BCX-1777 is a potent inhibitor of PNP and in vitro T-cell proliferation. Inhibition of human T-cells by
BCX-1777 and
deoxyguanosine (dGuo) is accompanied by
deoxyguanosine triphosphate (
dGTP) accumulation. Unlike human T-cells, mouse, rat, dog and monkey T-cells are neither inhibited (IC50>100 microM) nor accumulate
dGTP in the presence of
BCX-1777 and dGuo. Cells pretreated with
BCX-1777 and dGuo for 24 h (to elevate
dGTP levels) prior to stimulation demonstrated 80% inhibition similar to the inhibition observed with cells treated with
BCX-1777 and dGuo during the stimulation and proliferation process.

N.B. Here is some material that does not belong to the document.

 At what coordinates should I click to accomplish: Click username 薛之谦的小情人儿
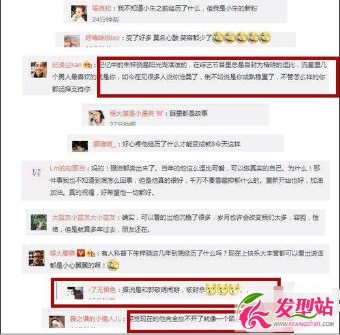[96, 319]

This further confirms that inhibition of T-cells is due to the accumulation of
dGTP in these cells. Deoxynucleotide (dNTP) analysis of the cells treated with
BCX-1777 and dGuo for 48 h showed no significant change in
deoxycytidine triphosphate (
dCTP) and
deoxyadenosine triphosphate (dATP) pools. However, a decrease (2-fold) in
thymidine triphosphate (
dTTP) pools, and a large increase in
dGTP pools (15-fold) were observed. Results from various groups have shown that alteration in the dNTP supply results in DNA fragmentation and cell death with characteristics of apoptosis. Indeed, apoptosis is observed in human T-lymphocytes treated with
BCX-1777 and dGuo. To compare the in vivo efficacy of
BCX-1777 with another potent T-cell inhibitor,
cyclosporin, these drugs were tested in a xenogeneic
graft-vs.-host disease model (XGVHD). In this model, human lymphocytes are engrafted into severe combined immunodeficient mice (SCID) mice inducing severe XGVHD. The efficacy of
BCX-1777 in the XGVHD model was comparable to
cyclosporin and a combination of
BCX-1777 and
cyclosporin treatment showed a trend towards increased efficacy compared to
cyclosporin alone. These results suggest that
BCX-1777 may be useful for the treatment of disease characterized by activated T-cell responses.